В настоящее время планов у офицеров Черноморского Флота с избытком, но всё так… без вектора. От желания громить турок и брать Проливы, до десантов на Петроград. Последнее, как я понимаю, калька с леваков… очень интеллектуально!
Впрочем, о чём это я? Я знаю историю довольно-таки фрагментарно и ни в коей мере не могу считать себя экспертом, всё ж такие кое-какие интересные факты в моей голове засели. Хм… именно потому, что они интересные.
Белое Движение, чтобы потом ни писали большевики, никогда не было единым, и если одни сражались за «Единую и Неделимую», то у казачества, да и не только, были сепаратистские настроения. А казалось бы — все они «Белые!»
Да и сторонники «Единой и Неделимой» никак не могли решить, что им милее — монархия самодержавная или конституционная, Временное Правительство или Диктатура? Царь Кирюха или Михаил? А может быть, нужно кликнуть на царство представителей иных династий?
Раскол с самого начала был сильнейший, вплоть до того, что сторонники «Единой и Неделимой» могли спокойно наблюдать, как красные войска громят сторонников «Казакии», даже не думая оказывать донцам хоть какую-то помощь. Злорадствовали!

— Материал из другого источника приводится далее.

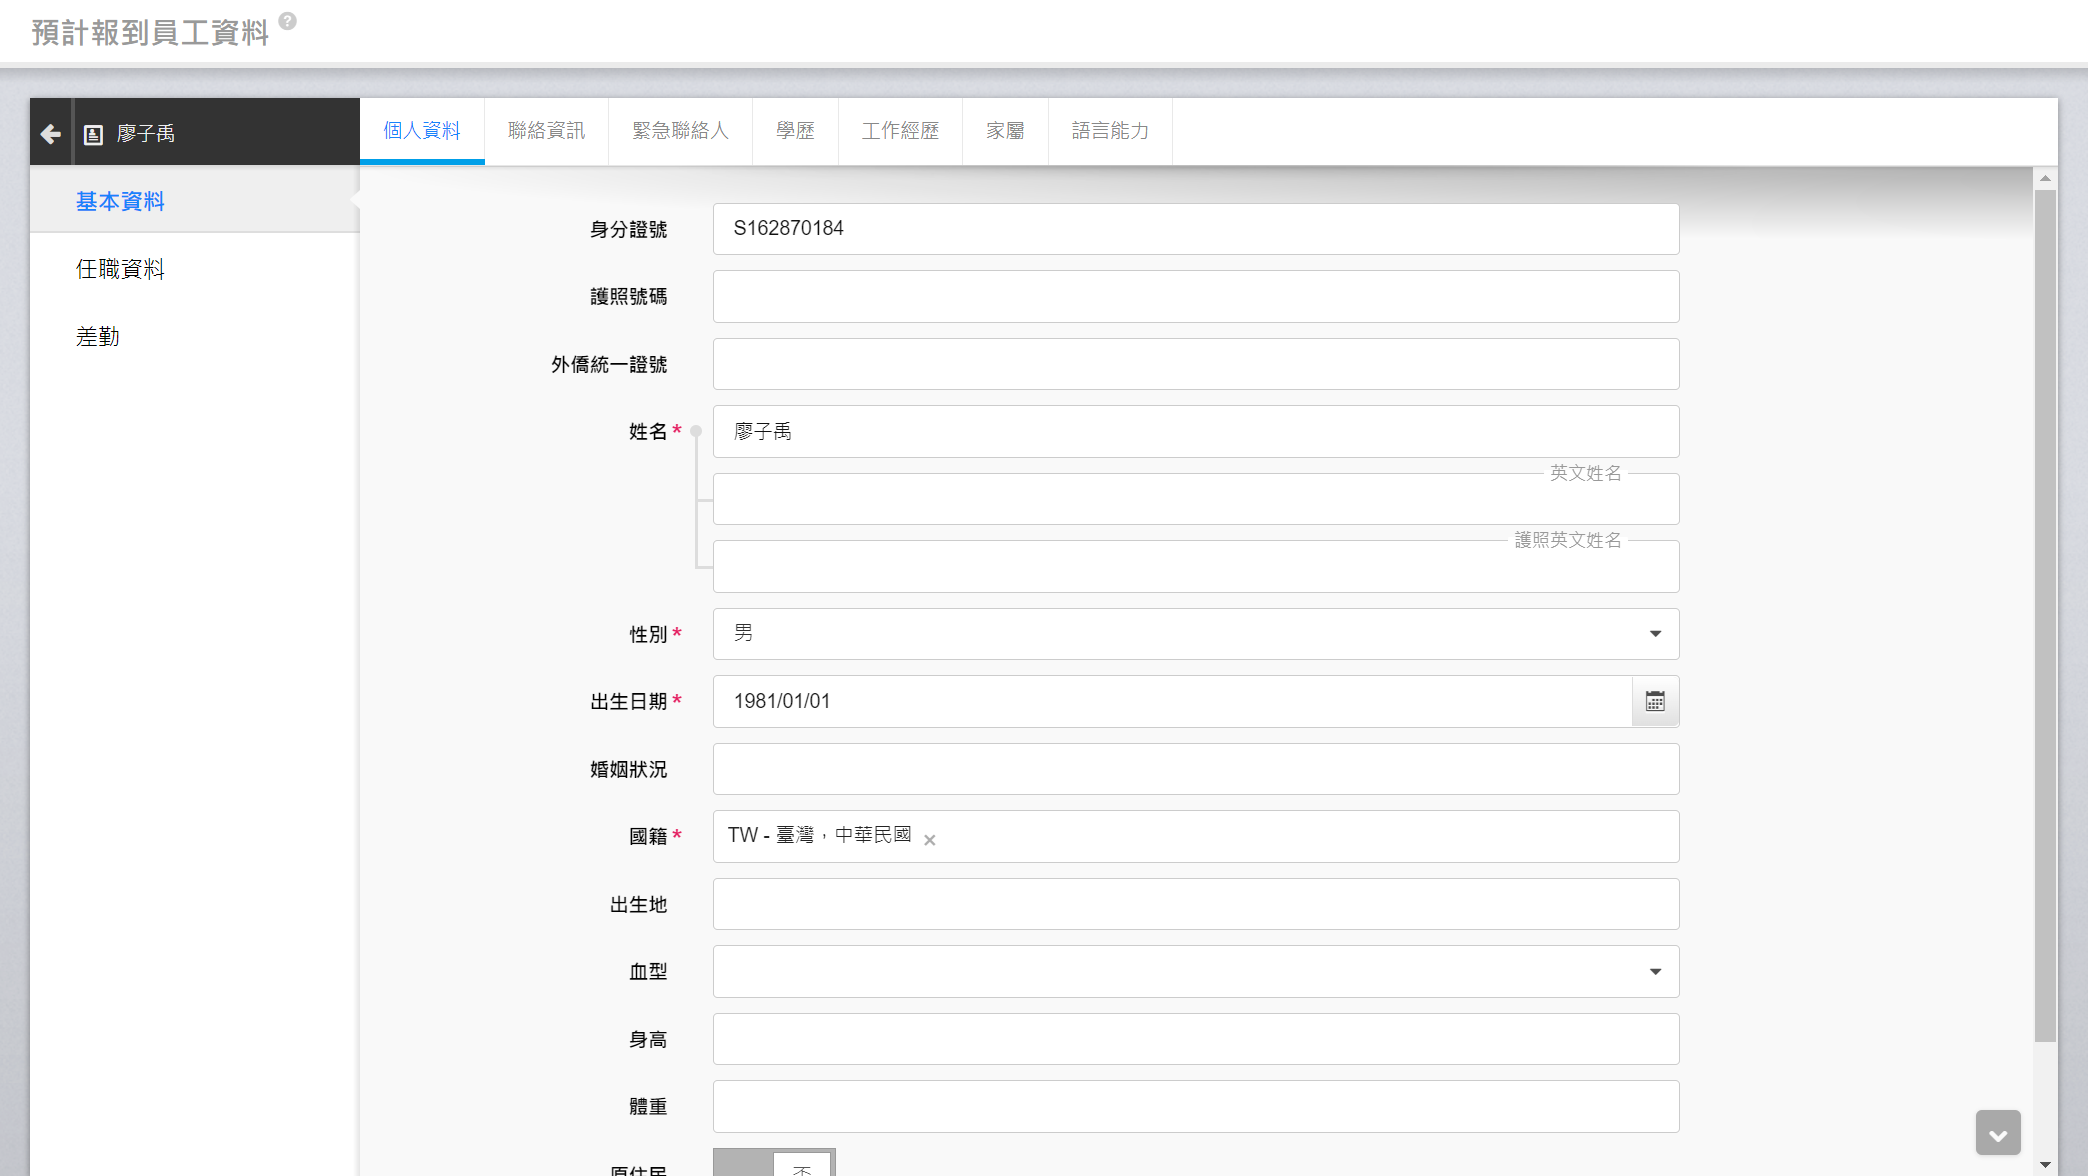Open the 性別 dropdown
This screenshot has height=1176, width=2088.
pyautogui.click(x=1195, y=634)
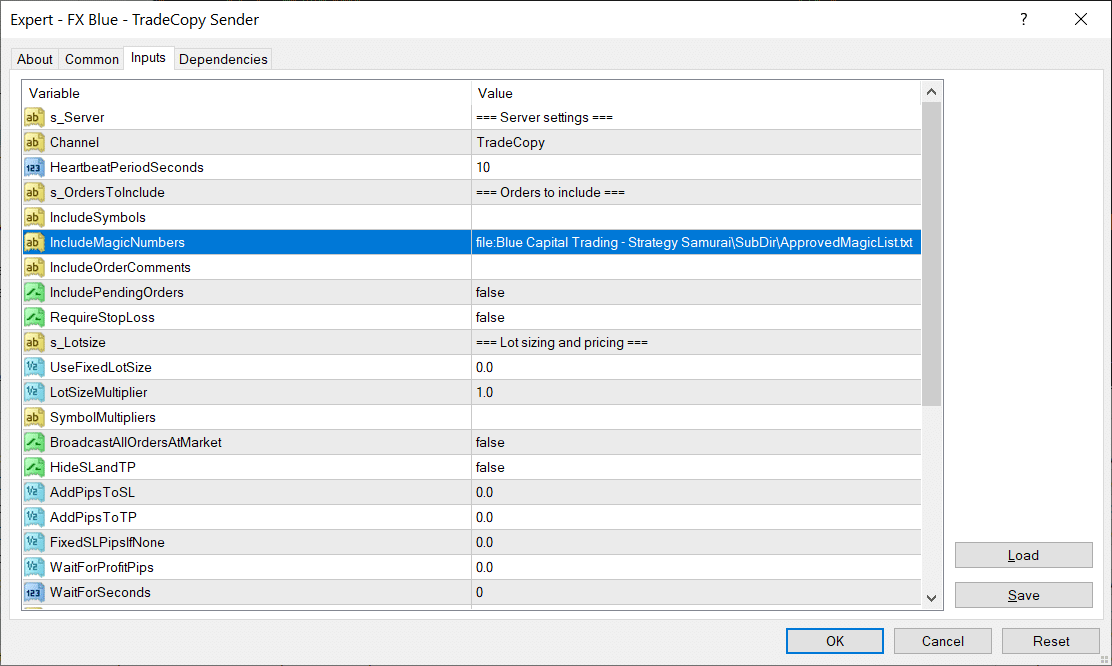Click the string icon beside s_Server
Image resolution: width=1112 pixels, height=666 pixels.
[x=34, y=117]
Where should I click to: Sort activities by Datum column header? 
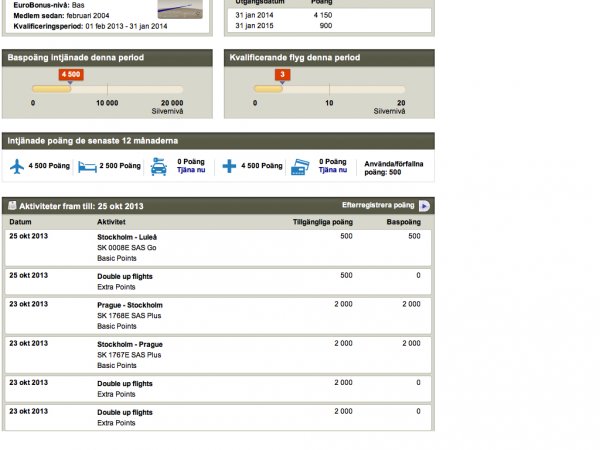click(21, 221)
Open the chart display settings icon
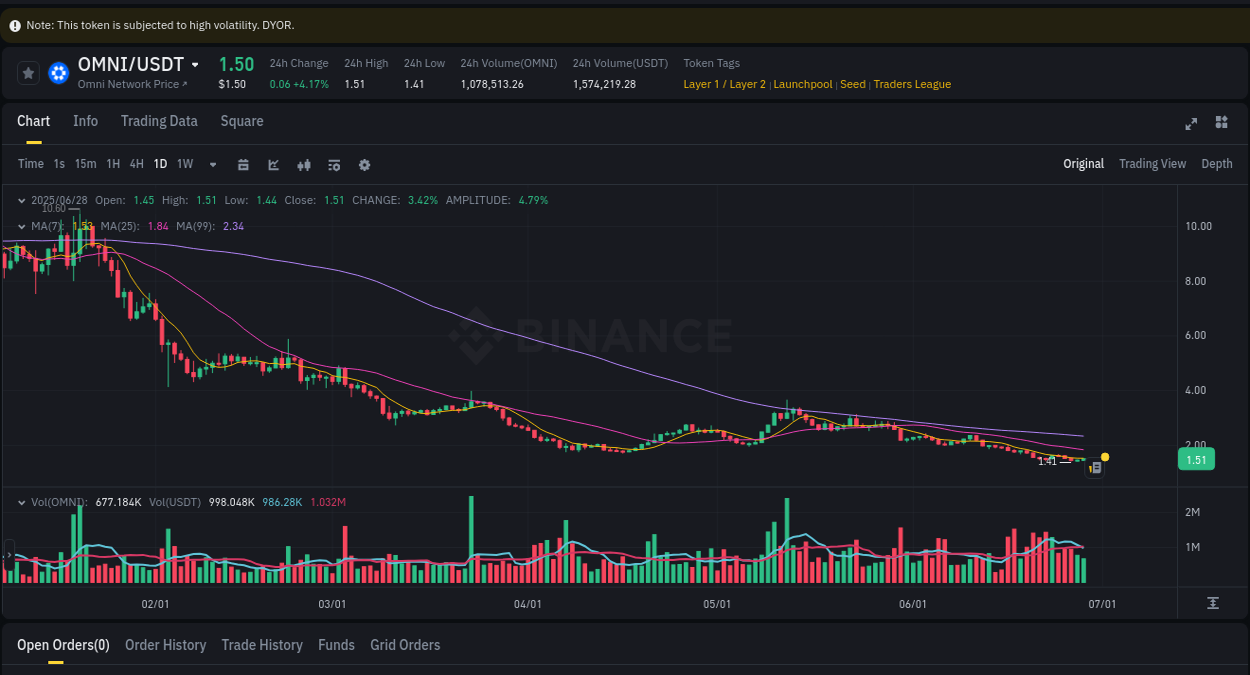Screen dimensions: 1250x675 click(334, 164)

Да и между собой «Неделимые» собачились только так! Важнее было подсидеть соперника, а не победить красных. Всё-то казалось, что им, представляющим законную власть (а на законность своей власти претендовали решительно все, включая некоторых «батек»), должно оказывать всестороннюю помощь международное сообщество, ну и разумеется — народ.
А международное сообщество просто не понимало — с кем, чёрт подери, им вести переговоры?! Это притом, что оно, сообщество, никогда не было единым…
Ну и народ, разумеется, подкачал. Нет тот у нас народ… не тот! Неправильный.
Общим для Белого Движения, пожалуй, был только градус идиотизма.
Помню, среди сторонников коммунистической Идеи была популярна теория, что красные-де победили в Гражданской потому, что за ними пошёл народ. Но как я вижу сейчас, народу важнее, чтобы его просто оставили в покое[31]!
А социально активные граждане стоят скорее на позициях эсеров и Временного Правительства, а никак не большевиков. Да и Международное Сообщество, как бы к нему не относится, в принципе не видит в большевиках законной власти!
Условные «Белые» и такие же условные «Красные» ни черта не однородны, притом что кандидатов в Наполеоны явный переизбыток. Но кандидатов-то у Белых полно…
… а вот гениальность, как у Великого Корсиканца, что-то не наблюдается!
Ошибок — будь то военных, логистических, идеологических или политических — невероятное множество!
У Белых — целая плеяда ярких личностей, парламентариев и мыслителей, но в том и беда, что все эти яркие личности, трибуны и витии, основные усилия тратят на борьбу друг с другом, а не с Красными. А вот настоящих Лидеров негусто…
Верх у Белых взяли генералы, славные скорее выслугой лет и былым монаршим благоволением, нежели военными талантами. Как это принято в военной среде — ни черта не разбирающиеся в политике, что в условиях Гражданской Войны — преступление!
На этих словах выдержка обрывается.